Maximum amount of time (in milliseconds) the client will wait for the response of a request. Optional and defaults to 30_000.

authenticationConfigKey

A secret key the server uses to look up credentials needed for connecting to the Kafka broker. Optional and uses no authentication by default.

commitIntervalMillis

Periodic offset commit interval in milliseconds for Source-System Managed Delivery. Only applicable when the flow’s deliveryGuarantee is BySourceSystem. Optional and defaults to the server-level configuration.

nackStrategy

Strategy to apply when a message permanently fails processing in Source-System Managed Delivery after all seek-back retry attempts are exhausted. Can be one of the following:

  • SKIP: Skip the failed message and advance the offset watermark. At this point the message has already been through the configured redelivery attempts and any configured error handling (such as dead letter flow forwarding) has been executed. The message is dropped as a final fallback after all other recovery mechanisms are exhausted.

  • PAUSE: Pause the affected partition and continue retrying indefinitely. The partition resumes automatically once the message processes successfully. If the root cause is never resolved (e.g., a poison message that always fails validation, or a permanently unavailable downstream system), the partition remains blocked indefinitely.

Only applicable when the flow’s deliveryGuarantee is BySourceSystem. Required — must be explicitly set on all BySourceSystem Kafka flows. There is no default; flow designers must make a deliberate choice between data loss (SKIP) and partition stalling (PAUSE) for their use case.

nackMaxRetries

Maximum number of seek-back retry attempts before the NACK strategy triggers in Source-System Managed Delivery. Only applicable when the flow’s deliveryGuarantee is BySourceSystem. Optional and defaults to the server-level configuration.

nackRetryDelayMillis

Delay in milliseconds between NACK retry attempts in Source-System Managed Delivery. Only applicable when the flow’s deliveryGuarantee is BySourceSystem. Optional and defaults to the server-level configuration.

spreadKey

A cluster placement hint. Sources that share the same spreadKey will be distributed evenly throughout cluster nodes, improving resilience and distributing load.
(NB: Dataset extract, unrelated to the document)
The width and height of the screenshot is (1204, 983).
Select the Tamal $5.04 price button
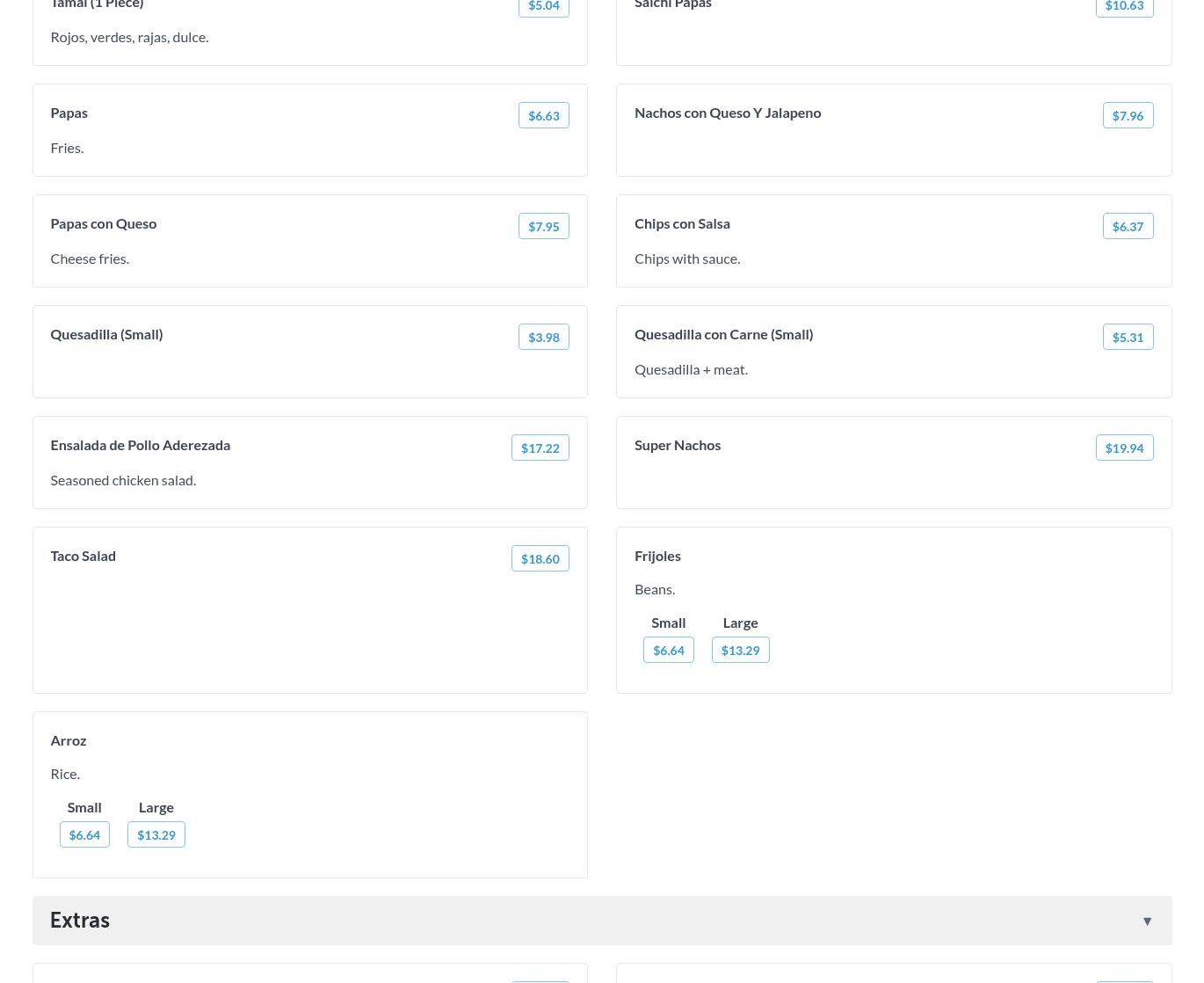coord(543,6)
Note that unlike groupId, which governs message consumption within Kafka, this value is used exclusively by the server for cluster node placement. If not configured, default placement logic will be applied.

Optional.

name

Optional, descriptive name for the processor.

id

Required identifier of the processor, unique across all processors within the flow. Must be between 3 and 30 characters long; contain only lower and uppercase alphabetical characters (a-z and A-Z), numbers, dashes ("-"), and underscores ("_"); and start with an alphabetical character. In other words, it adheres to the regex pattern [a-zA-Z][a-zA-Z0-9_-]{2,29}.

exchangeProperties

Optional set of custom properties in a simple jdk-format, that are added to the message exchange properties before processing the incoming payload. Any existing properties with the same name will be replaced by properties defined here.

Sub-builders

Name Summary

externalSystemDetails

Strategy for describing the external system integration. Optional.

messageLoggingStrategy

Strategy for describing how a processor’s message is logged on the server.

payloadArchivingStrategy

Strategy for archiving payloads.

Details

Authentication

The authenticationConfigKey property supports secrets of type UserNameAndPassword and Tls. You can specify multiple secrets by providing them as a comma-separated list. Comma-separated list support is designed to allow users to combine a Tls secret with a UserNameAndPassword secret. This is useful when you are using SASL-SSL/SCRAM (SHA-256) username/password authentication and also need to add a server trust store or other TLS configuration. For example:

authenticationConfigKey: "tlsSecret,usernamePasswordSecret"

The behavior is undefined if multiple secrets of the same type are provided.

We currently support only SASL-SSL/SCRAM (SHA-256) and mTLS authentication methods.

See the Secret Types documentation for formatting details.

Record Key

The receiveFromKafka processor does not include the record key when producing payloads.